EXERCISE DETAILS: Copy these lines of material word for word, starting at the line that contains "The width and height of the screenshot is (1058, 595)." and ending after the line that contains "The width and height of the screenshot is (1590, 894).".
----
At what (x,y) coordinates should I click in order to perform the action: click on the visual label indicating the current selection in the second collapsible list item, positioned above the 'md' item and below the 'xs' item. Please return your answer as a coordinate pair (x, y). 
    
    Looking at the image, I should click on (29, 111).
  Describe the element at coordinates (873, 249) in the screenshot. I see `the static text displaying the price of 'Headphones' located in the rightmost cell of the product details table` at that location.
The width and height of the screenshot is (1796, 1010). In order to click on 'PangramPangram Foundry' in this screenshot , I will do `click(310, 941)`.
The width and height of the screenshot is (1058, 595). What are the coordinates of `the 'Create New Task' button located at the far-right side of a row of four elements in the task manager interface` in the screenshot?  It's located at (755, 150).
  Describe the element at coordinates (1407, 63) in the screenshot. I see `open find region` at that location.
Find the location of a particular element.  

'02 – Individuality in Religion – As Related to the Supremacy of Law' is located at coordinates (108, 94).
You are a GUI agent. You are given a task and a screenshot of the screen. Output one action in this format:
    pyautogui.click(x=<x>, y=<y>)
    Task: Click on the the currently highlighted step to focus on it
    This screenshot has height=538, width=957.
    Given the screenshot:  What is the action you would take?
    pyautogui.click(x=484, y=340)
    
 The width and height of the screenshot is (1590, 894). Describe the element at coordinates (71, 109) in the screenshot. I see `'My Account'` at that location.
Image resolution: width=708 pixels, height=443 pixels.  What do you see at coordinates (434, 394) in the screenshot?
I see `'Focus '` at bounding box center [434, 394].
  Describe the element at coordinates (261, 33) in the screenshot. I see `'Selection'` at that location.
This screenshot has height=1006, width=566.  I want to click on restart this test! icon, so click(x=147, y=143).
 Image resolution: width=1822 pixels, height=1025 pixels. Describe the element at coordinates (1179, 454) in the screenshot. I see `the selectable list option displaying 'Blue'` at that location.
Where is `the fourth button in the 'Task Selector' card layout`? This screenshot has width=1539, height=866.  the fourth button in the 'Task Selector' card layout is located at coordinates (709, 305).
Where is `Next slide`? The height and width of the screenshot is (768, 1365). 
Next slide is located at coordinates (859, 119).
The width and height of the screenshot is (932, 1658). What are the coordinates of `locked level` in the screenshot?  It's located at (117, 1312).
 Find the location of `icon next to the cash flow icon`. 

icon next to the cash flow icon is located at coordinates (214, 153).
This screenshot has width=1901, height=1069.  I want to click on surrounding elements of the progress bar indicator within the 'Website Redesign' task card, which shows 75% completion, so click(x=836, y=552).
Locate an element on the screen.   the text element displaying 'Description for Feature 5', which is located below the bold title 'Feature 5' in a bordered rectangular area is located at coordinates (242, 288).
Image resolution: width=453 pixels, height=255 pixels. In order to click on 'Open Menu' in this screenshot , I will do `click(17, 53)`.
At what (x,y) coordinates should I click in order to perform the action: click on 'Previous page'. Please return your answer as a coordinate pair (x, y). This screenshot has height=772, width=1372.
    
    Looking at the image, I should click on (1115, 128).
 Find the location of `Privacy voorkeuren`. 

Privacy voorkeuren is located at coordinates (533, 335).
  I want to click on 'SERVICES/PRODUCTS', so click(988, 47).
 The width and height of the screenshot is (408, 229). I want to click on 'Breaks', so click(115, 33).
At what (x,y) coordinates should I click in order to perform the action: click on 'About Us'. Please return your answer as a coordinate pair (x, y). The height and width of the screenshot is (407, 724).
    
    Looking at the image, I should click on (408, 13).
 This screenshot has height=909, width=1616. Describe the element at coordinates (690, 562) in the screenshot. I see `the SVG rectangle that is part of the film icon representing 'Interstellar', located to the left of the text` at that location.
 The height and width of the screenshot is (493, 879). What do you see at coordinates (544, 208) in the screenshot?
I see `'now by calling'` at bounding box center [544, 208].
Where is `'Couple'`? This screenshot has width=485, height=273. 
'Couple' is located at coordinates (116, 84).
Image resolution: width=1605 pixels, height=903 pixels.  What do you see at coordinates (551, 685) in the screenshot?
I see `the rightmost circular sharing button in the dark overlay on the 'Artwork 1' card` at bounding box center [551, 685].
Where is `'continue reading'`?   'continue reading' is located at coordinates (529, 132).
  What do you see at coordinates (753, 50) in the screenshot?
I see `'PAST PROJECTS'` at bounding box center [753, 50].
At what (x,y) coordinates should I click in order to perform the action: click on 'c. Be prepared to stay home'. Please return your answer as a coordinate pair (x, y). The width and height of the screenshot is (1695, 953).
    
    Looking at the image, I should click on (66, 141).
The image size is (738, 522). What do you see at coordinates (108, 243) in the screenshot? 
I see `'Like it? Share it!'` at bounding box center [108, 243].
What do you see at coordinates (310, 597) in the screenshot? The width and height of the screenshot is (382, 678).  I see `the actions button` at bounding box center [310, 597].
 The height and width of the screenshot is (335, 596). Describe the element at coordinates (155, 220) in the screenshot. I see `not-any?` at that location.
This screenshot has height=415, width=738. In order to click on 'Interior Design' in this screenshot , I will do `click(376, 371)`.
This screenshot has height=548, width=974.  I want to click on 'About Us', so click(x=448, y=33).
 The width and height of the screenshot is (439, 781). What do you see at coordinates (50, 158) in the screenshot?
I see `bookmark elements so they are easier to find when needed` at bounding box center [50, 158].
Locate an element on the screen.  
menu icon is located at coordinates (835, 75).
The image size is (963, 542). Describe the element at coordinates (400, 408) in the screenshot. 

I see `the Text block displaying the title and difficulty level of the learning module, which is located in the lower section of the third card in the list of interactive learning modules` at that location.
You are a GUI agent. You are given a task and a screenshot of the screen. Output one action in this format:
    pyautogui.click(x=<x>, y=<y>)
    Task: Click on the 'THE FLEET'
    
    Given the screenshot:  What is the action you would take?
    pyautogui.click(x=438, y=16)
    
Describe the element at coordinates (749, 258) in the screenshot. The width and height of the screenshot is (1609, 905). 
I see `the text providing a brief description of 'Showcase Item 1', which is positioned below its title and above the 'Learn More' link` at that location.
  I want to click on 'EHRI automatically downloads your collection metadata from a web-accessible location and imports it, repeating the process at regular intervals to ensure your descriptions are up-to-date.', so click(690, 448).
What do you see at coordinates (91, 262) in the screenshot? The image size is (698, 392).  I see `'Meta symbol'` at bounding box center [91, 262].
----
RESULT:
The width and height of the screenshot is (1058, 595). What are the coordinates of `the 'Create New Task' button located at the far-right side of a row of four elements in the task manager interface` in the screenshot?  It's located at (755, 150).
  Describe the element at coordinates (1407, 63) in the screenshot. I see `open find region` at that location.
Find the location of a particular element.  

'02 – Individuality in Religion – As Related to the Supremacy of Law' is located at coordinates (108, 94).
You are a GUI agent. You are given a task and a screenshot of the screen. Output one action in this format:
    pyautogui.click(x=<x>, y=<y>)
    Task: Click on the the currently highlighted step to focus on it
    This screenshot has height=538, width=957.
    Given the screenshot:  What is the action you would take?
    pyautogui.click(x=484, y=340)
    
 The width and height of the screenshot is (1590, 894). Describe the element at coordinates (71, 109) in the screenshot. I see `'My Account'` at that location.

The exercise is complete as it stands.